Brano di lettura:
◇ ◇ ◇ ◇

Su un’altro articolo dell’edizione odierna possiamo leggere dettagliatamente la strana storia dei «ghiacci artici ritornati ai livelli del 1979», e non vogliamo ritornarci se non per ribadire che una notizia capziosa, parzialmente falsa e pubblicata da un blog americano, è stata trasformata in Italia in una news indicativa e “ufficiale” pubblicata dall’università dell’Illinois.

Aggiungiamo anche altre amenità ascoltate con sconforto in questi giorni: secondo il Tg2 delle 20.30 di martedì 6 esiste un «dibattito tra gli scienziati» sul ruolo che lo scioglimento della banchisa artica può avere nella crescita del livello dei mari: e invece la banchisa, come sa bene chiunque abbia qualche rudimento di glaciologia, non influisce sul livello marino, diversamente dalla calotta artica, cioè dal ghiaccio terrestre. Quindi forse il dibattito che cita il Tg2 sarà avvenuto in qualche casa di cura o in qualche scuola elementare, non certo “tra gli scienziati”.

◇ ◇ ◇ ◇

Estratto dati:
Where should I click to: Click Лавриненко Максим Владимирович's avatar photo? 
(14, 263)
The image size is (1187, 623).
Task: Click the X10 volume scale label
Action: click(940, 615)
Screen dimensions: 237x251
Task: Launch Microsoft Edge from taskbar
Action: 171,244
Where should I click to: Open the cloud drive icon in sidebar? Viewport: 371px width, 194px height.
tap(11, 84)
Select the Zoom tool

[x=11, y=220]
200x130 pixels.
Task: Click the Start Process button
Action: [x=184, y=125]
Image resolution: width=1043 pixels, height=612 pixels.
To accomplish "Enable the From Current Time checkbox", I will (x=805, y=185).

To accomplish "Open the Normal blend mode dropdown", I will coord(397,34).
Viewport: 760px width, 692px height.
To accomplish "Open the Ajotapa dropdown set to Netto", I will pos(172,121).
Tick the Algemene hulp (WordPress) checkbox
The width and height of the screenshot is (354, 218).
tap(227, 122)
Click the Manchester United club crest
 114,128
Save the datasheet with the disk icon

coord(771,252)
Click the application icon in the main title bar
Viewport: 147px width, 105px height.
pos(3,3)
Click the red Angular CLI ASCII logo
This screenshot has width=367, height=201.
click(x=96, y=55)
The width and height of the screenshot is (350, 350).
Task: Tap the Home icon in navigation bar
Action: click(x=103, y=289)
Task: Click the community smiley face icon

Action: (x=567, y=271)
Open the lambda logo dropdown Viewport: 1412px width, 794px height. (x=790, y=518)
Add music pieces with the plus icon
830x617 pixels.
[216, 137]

◇ ◇ ◇ ◇

Obiettivo 1:
Rispondi a queste domande sul brano dedicato ai ghiacci artici:
(a) Chi ha pubblicato per primo la notizia capziosa sui ghiacci artici?
(b) In Italia, a quale università è stata attribuita la notizia?
(c) Quale ghiaccio influisce sul livello marino, diversamente dalla banchisa?
Obiettivo 2: Cita il passo del brano sui ghiacci artici che si apre con le parole contenenti «Su un’altro articolo» e si chiude con «pubblicata dall’università dell’Illinois.».

Risposta 1:
(a) Un blog americano.
(b) All'università dell'Illinois.
(c) La calotta artica, cioè il ghiaccio terrestre.

Risposta 2:
Su un’altro articolo dell’edizione odierna possiamo leggere dettagliatamente la strana storia dei «ghiacci artici ritornati ai livelli del 1979», e non vogliamo ritornarci se non per ribadire che una notizia capziosa, parzialmente falsa e pubblicata da un blog americano, è stata trasformata in Italia in una news indicativa e “ufficiale” pubblicata dall’università dell’Illinois.